*ACTIVITY:* Your output should be the entries below, from the first line up to and including the line with "Task: Click the Specifications heading", reproduced exactly and with no other lines.

*PROVIDED RECORDS:*
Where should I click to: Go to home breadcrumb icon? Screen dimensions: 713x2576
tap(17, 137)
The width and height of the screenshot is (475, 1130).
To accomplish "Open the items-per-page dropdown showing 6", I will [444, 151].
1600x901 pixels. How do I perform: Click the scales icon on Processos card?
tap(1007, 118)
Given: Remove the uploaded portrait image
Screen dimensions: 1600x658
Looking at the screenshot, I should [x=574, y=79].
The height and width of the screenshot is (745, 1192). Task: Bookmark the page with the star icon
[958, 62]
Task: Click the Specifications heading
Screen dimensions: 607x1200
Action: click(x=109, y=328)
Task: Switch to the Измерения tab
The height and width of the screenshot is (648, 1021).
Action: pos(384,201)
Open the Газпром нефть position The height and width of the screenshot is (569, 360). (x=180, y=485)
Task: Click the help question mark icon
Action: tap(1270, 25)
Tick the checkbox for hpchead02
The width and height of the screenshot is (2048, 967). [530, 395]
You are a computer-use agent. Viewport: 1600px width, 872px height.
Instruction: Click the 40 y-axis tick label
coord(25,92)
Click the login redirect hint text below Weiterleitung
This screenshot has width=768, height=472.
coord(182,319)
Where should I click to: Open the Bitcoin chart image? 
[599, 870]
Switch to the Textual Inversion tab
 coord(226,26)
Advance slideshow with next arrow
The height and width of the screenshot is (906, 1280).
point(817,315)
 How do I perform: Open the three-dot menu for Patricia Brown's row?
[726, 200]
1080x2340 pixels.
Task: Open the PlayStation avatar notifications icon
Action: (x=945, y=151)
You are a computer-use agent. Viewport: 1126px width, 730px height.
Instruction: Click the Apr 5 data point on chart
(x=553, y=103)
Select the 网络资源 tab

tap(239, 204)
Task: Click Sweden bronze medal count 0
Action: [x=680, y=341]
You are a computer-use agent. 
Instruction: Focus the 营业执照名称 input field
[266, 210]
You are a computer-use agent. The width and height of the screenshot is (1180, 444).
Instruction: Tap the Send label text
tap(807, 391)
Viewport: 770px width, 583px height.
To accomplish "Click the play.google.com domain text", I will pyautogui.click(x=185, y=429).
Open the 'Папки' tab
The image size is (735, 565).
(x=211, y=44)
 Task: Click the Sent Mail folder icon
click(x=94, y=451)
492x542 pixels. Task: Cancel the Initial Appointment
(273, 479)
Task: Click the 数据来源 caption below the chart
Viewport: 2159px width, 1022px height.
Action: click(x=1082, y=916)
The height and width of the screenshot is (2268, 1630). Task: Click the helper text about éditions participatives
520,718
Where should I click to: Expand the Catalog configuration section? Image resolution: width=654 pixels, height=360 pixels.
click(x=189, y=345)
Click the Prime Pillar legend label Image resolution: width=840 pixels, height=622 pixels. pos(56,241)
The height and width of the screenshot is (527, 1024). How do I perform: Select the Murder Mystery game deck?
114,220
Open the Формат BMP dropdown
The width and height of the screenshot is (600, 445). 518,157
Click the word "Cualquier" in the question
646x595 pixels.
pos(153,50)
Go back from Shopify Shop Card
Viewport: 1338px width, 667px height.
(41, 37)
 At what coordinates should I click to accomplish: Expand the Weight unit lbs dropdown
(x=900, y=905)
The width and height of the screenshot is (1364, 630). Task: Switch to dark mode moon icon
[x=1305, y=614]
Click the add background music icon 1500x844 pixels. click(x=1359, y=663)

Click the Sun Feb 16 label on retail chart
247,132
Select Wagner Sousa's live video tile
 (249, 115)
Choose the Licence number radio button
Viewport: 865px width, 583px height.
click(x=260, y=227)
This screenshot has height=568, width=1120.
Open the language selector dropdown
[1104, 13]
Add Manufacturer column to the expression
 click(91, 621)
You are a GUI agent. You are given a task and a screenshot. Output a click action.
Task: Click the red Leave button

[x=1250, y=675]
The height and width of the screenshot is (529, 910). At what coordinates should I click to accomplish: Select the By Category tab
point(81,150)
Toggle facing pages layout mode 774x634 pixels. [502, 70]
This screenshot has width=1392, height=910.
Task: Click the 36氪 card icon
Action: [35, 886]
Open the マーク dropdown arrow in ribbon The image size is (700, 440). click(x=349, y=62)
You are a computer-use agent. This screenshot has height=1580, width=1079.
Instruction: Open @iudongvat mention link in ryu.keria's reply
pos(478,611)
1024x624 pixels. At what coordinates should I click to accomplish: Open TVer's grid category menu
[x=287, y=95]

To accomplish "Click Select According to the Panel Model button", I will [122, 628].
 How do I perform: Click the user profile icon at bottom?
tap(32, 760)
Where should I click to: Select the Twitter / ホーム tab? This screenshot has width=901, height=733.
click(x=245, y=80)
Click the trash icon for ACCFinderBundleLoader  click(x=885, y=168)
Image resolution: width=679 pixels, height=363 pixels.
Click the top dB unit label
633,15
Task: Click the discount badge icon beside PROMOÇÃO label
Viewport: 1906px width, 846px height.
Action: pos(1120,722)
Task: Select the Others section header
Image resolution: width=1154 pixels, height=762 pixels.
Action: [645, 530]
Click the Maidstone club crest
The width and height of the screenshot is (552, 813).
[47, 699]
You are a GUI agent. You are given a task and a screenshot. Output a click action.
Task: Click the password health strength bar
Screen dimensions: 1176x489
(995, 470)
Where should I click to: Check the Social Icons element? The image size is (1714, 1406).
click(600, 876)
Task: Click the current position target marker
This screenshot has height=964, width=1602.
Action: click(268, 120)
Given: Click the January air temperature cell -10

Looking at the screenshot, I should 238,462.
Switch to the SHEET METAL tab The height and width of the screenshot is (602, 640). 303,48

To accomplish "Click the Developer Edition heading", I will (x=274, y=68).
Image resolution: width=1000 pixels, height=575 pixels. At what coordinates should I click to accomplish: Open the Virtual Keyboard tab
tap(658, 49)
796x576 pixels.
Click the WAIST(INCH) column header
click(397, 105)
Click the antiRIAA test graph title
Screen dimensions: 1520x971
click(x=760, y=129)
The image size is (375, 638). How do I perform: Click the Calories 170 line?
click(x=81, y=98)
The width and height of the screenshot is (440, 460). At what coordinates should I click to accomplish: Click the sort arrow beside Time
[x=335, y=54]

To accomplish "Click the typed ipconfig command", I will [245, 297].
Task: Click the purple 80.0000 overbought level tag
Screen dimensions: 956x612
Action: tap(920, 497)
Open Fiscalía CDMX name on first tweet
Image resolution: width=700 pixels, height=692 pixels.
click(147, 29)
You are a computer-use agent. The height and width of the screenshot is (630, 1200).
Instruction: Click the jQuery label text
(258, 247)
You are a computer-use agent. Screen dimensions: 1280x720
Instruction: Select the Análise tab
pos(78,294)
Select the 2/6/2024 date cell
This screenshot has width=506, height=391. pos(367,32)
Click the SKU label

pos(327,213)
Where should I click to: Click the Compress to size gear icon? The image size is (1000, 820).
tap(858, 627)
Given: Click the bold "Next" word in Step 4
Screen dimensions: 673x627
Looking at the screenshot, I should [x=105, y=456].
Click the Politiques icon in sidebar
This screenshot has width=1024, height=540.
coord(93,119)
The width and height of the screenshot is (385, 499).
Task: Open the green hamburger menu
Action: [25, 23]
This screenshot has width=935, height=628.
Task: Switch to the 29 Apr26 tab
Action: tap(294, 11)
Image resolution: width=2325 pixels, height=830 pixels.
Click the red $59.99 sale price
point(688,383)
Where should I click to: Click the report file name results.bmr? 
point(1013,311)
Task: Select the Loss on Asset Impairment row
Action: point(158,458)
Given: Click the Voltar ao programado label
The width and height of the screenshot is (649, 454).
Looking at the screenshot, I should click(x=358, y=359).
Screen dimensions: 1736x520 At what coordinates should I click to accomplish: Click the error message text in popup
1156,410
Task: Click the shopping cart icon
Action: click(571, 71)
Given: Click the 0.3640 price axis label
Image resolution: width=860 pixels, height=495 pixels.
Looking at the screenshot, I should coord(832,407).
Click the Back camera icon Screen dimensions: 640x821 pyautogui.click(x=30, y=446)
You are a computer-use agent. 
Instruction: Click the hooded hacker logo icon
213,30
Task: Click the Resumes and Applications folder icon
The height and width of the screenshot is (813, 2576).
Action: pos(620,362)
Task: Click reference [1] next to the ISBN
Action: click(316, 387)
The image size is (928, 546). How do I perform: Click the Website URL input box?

*WORKED SOLUTION:*
Where should I click to: Go to home breadcrumb icon? Screen dimensions: 713x2576
tap(17, 137)
The width and height of the screenshot is (475, 1130).
To accomplish "Open the items-per-page dropdown showing 6", I will [444, 151].
1600x901 pixels. How do I perform: Click the scales icon on Processos card?
tap(1007, 118)
Given: Remove the uploaded portrait image
Screen dimensions: 1600x658
Looking at the screenshot, I should [x=574, y=79].
The height and width of the screenshot is (745, 1192). Task: Bookmark the page with the star icon
[958, 62]
Task: Click the Specifications heading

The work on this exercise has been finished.